▶ [TASK STATEMENT] Can you reproduce every one of the records below word for word, leaving out the pictures?

▶ [INFORMATION SHOWN]
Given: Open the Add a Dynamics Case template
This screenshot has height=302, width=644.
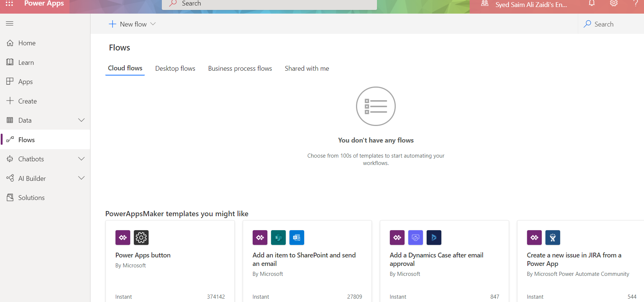Looking at the screenshot, I should tap(436, 259).
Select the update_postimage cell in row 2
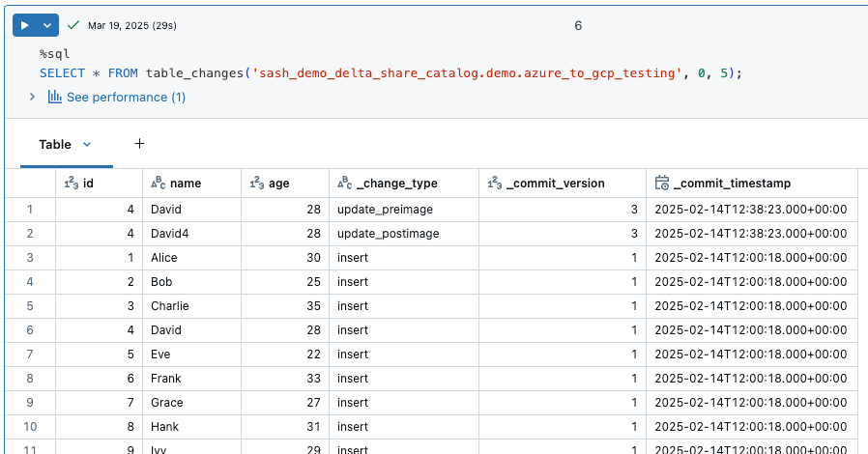The height and width of the screenshot is (454, 868). pos(389,234)
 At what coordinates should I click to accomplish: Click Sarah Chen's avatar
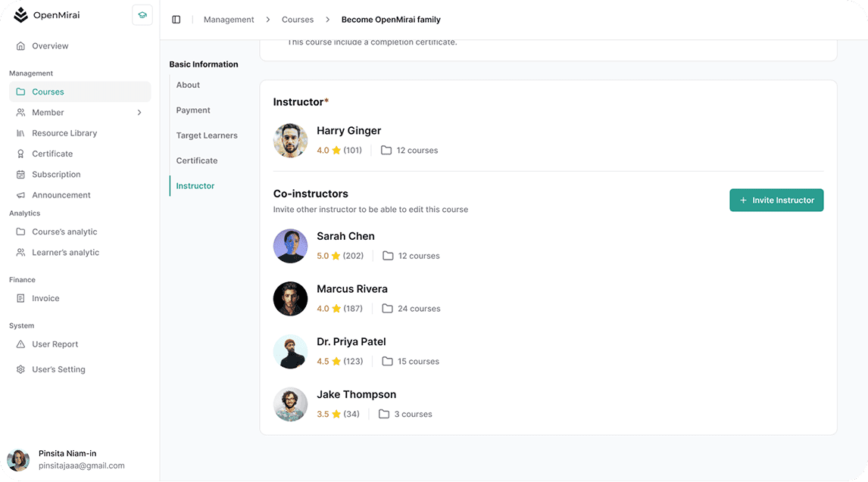290,246
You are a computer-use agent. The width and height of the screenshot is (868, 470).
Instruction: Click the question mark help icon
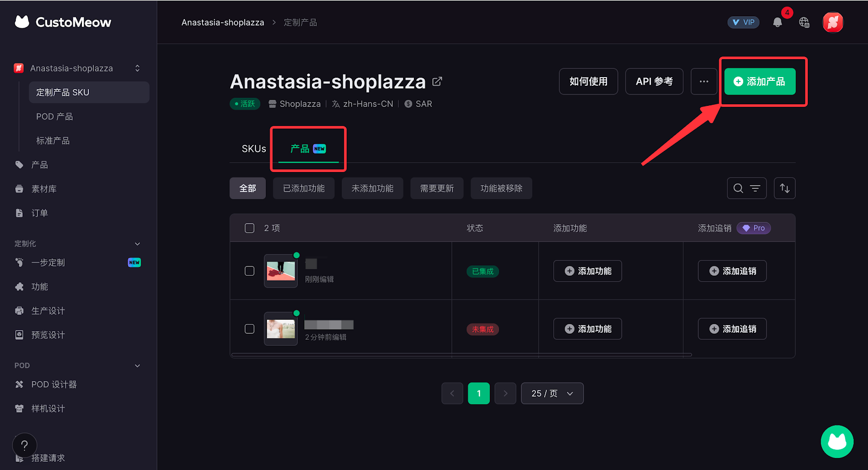pos(24,446)
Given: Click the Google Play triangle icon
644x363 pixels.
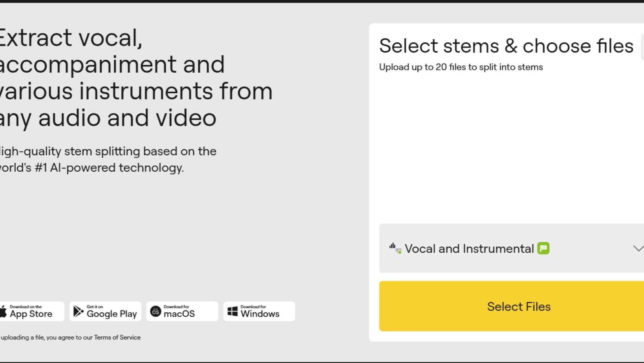Looking at the screenshot, I should (77, 311).
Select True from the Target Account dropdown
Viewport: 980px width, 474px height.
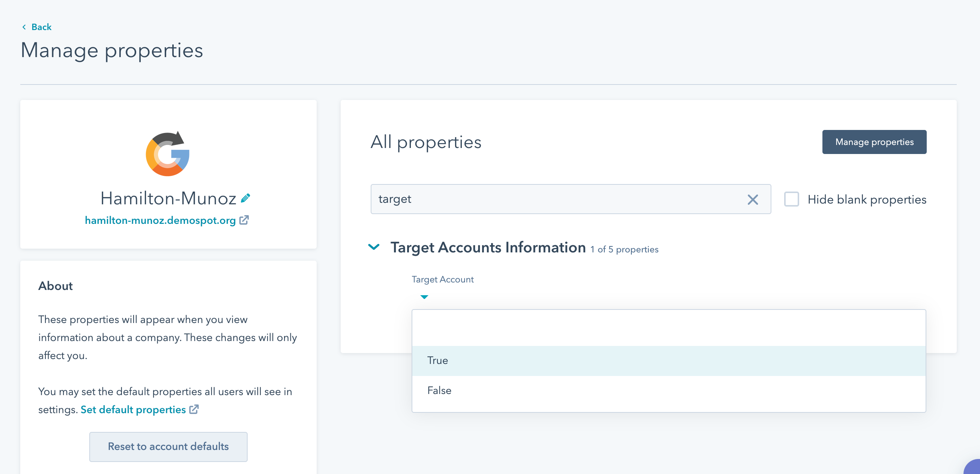click(438, 360)
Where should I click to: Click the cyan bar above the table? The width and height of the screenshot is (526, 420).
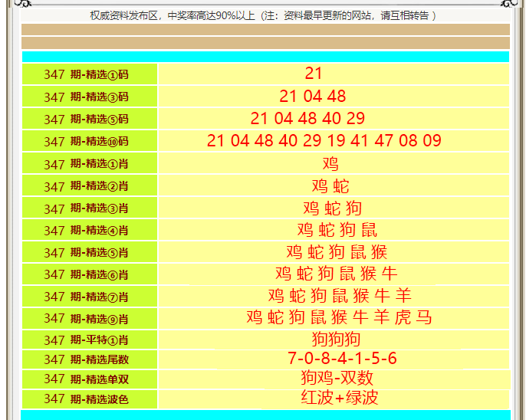pos(265,57)
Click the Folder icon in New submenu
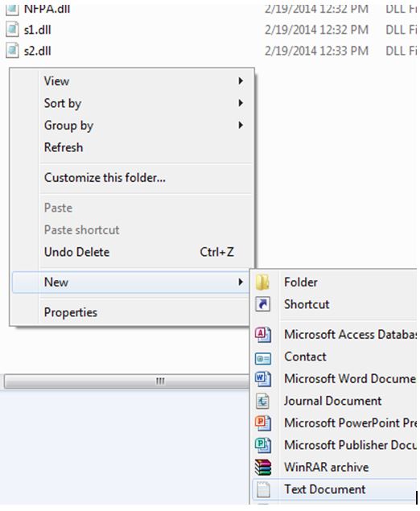 (x=262, y=282)
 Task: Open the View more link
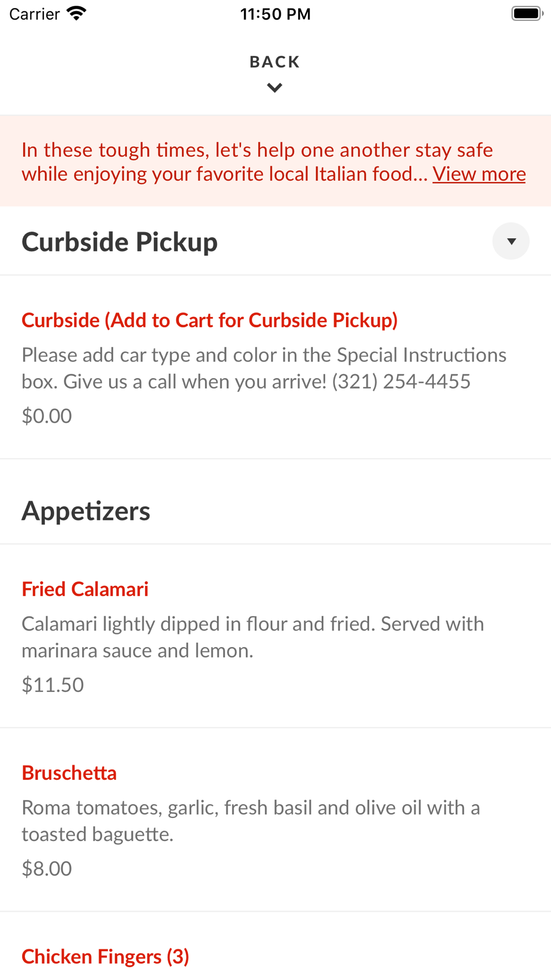click(479, 174)
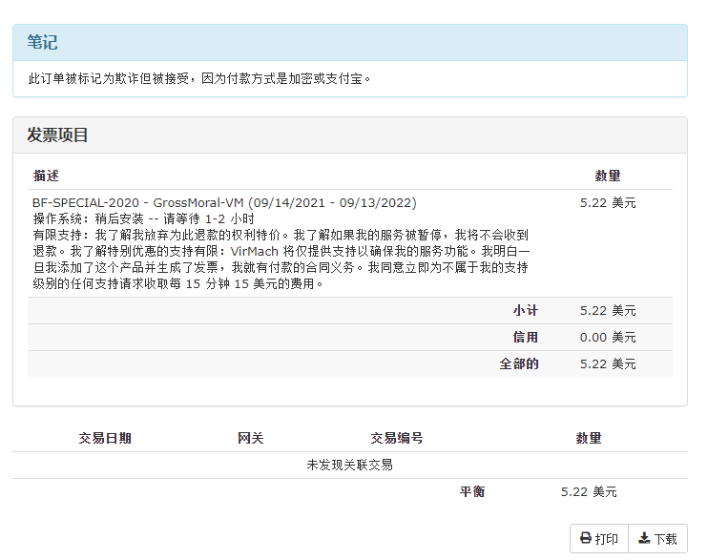Select the BF-SPECIAL-2020 GrossMoral-VM item line
This screenshot has width=728, height=560.
pyautogui.click(x=224, y=203)
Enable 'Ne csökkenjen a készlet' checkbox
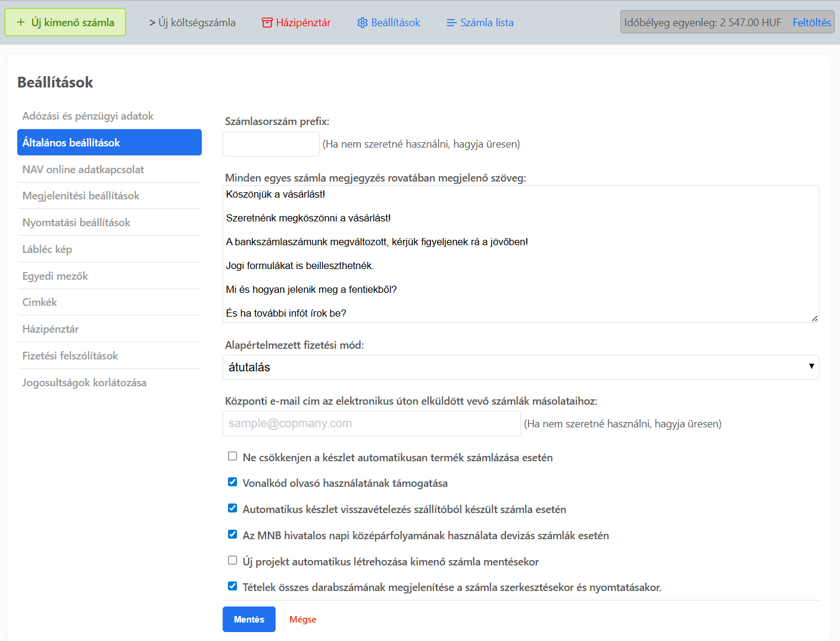Screen dimensions: 840x641 (x=232, y=456)
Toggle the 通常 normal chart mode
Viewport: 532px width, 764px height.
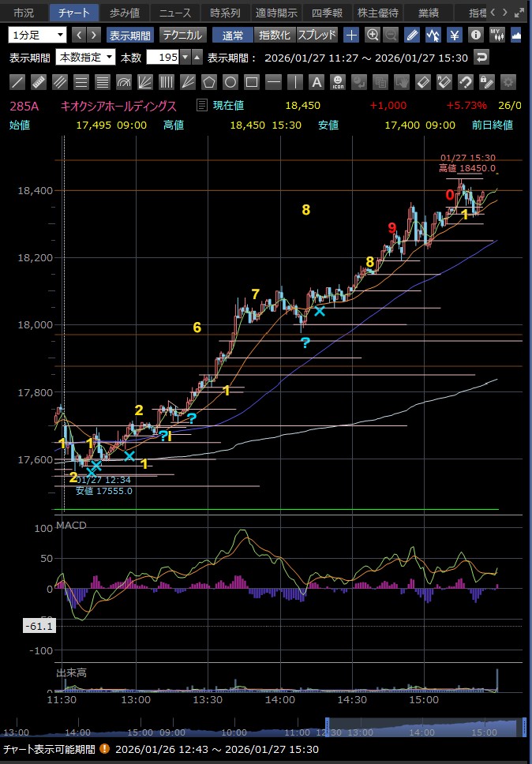point(233,35)
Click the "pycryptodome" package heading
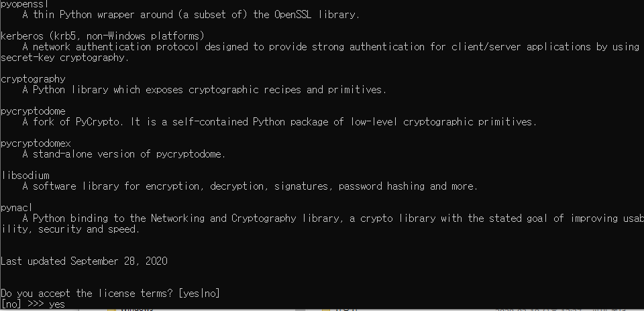 point(33,111)
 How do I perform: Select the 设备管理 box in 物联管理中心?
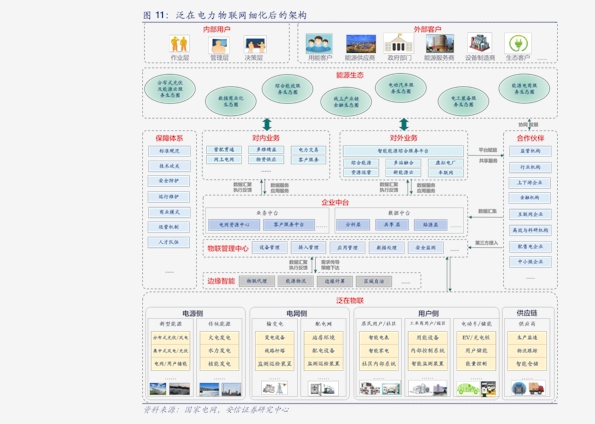[269, 247]
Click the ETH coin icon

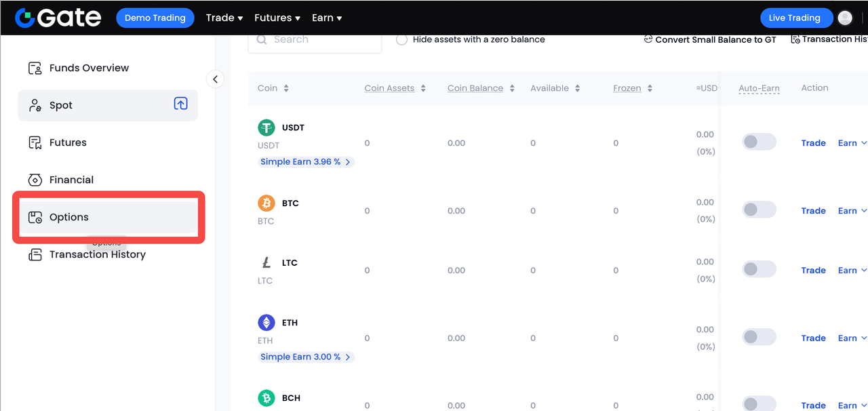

▶ [SOLUTION TO THIS EXERCISE]
Given: Open the Add a Dynamics Case template
This screenshot has height=302, width=644.
Looking at the screenshot, I should tap(436, 259).
Select the update_postimage cell in row 2
The height and width of the screenshot is (454, 868). pos(389,234)
 At what coordinates should I click to accomplish: Click Sarah Chen's avatar
290,246
You are a computer-use agent. The width and height of the screenshot is (868, 470).
Instruction: Click the question mark help icon
pos(24,446)
Given: Click the Google Play triangle icon
644x363 pixels.
Looking at the screenshot, I should (77, 311).
Select True from the Target Account dropdown
Viewport: 980px width, 474px height.
click(438, 360)
Where should I click to: Click the cyan bar above the table? The width and height of the screenshot is (526, 420).
pos(265,57)
Click the Folder icon in New submenu
 (x=262, y=282)
 Task: Open the View more link
click(479, 174)
Select the BF-SPECIAL-2020 GrossMoral-VM item line
This screenshot has width=728, height=560.
pyautogui.click(x=224, y=203)
Enable 'Ne csökkenjen a készlet' checkbox
Screen dimensions: 840x641 (x=232, y=456)
Toggle the 通常 normal chart mode
Viewport: 532px width, 764px height.
point(233,35)
Click the "pycryptodome" package heading
 point(33,111)
 How do I perform: Select the 设备管理 box in 物联管理中心?
[269, 247]
Click the ETH coin icon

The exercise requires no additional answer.